> [TASK STATEMENT]: Reproduce, word for word and in full, the article on spectrally compliant waveforms for wideband radar.

____ GIVEN PASSAGE

Microwave Journal

Spectrally Compliant Waveforms for Wideband Radar

August 11, 2011

Modern radars often require the use of wideband waveforms to perform high resolution target imaging. In microwave systems, the bandwidth can be on the order of 1.5 GHz, while in UHF systems that typically operate between 200 and 500 MHz, the waveform bandwidth might exceed 200 MHz. A major issue in the operation of such systems is that they often overlap the spectrum used by other radars, and even the spectrum allocated for other types of systems, such as communications and navigation devices.

Thus for the radar to operate using a wideband waveform, spectral notches must be included that suppress the radiated signal by 30 dB or more at frequencies allocated to other systems. One method, for a radar to generate such notches, is to interrupt the sweep of a linear FM (that is a CHIRP) pulse. While this method can be effective, it often results in a significant loss in radiated power as the transmitter is turned off during the notching. The action of turning the transmitter on and off can also cause significant VSWR problems. Additionally, there are systems for which a modulation, such as a phase coded or noise-like modulation, is required.

To address these challenges, Technology Service Corp. (TSC) has developed software for the U.S. Army to generate constant envelope amplitude, spectrally compliant, wideband waveforms. The waveform generation approach is based on constrained optimization theory. Such waveforms are currently being used in a state-of-the-art wideband UHF synthetic aperture radar (SAR). Among the capabilities of the software are the abilities to:

  • Generate either constant amplitude pulses, or pulses with controlled leading edge rise times, trailing edge fall times and pulse envelope tapers.

________
____ SUPPLIED INFORMATION

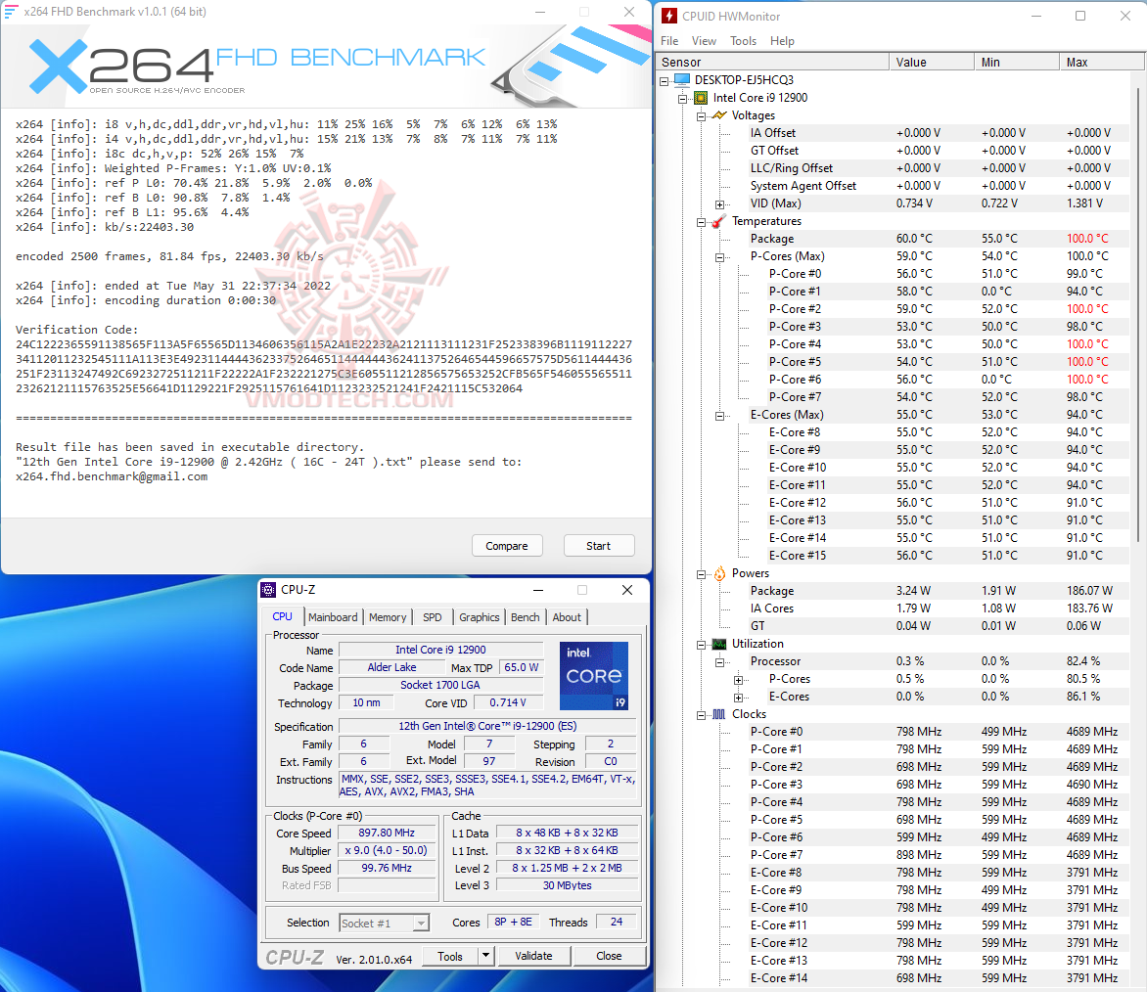Click the Intel Core i9 logo in CPU-Z
Screen dimensions: 1147x992
tap(594, 675)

________

> [RESULT]:
Microwave Journal

Spectrally Compliant Waveforms for Wideband Radar

August 11, 2011

Modern radars often require the use of wideband waveforms to perform high resolution target imaging. In microwave systems, the bandwidth can be on the order of 1.5 GHz, while in UHF systems that typically operate between 200 and 500 MHz, the waveform bandwidth might exceed 200 MHz. A major issue in the operation of such systems is that they often overlap the spectrum used by other radars, and even the spectrum allocated for other types of systems, such as communications and navigation devices.

Thus for the radar to operate using a wideband waveform, spectral notches must be included that suppress the radiated signal by 30 dB or more at frequencies allocated to other systems. One method, for a radar to generate such notches, is to interrupt the sweep of a linear FM (that is a CHIRP) pulse. While this method can be effective, it often results in a significant loss in radiated power as the transmitter is turned off during the notching. The action of turning the transmitter on and off can also cause significant VSWR problems. Additionally, there are systems for which a modulation, such as a phase coded or noise-like modulation, is required.

To address these challenges, Technology Service Corp. (TSC) has developed software for the U.S. Army to generate constant envelope amplitude, spectrally compliant, wideband waveforms. The waveform generation approach is based on constrained optimization theory. Such waveforms are currently being used in a state-of-the-art wideband UHF synthetic aperture radar (SAR). Among the capabilities of the software are the abilities to:

  • Generate either constant amplitude pulses, or pulses with controlled leading edge rise times, trailing edge fall times and pulse envelope tapers.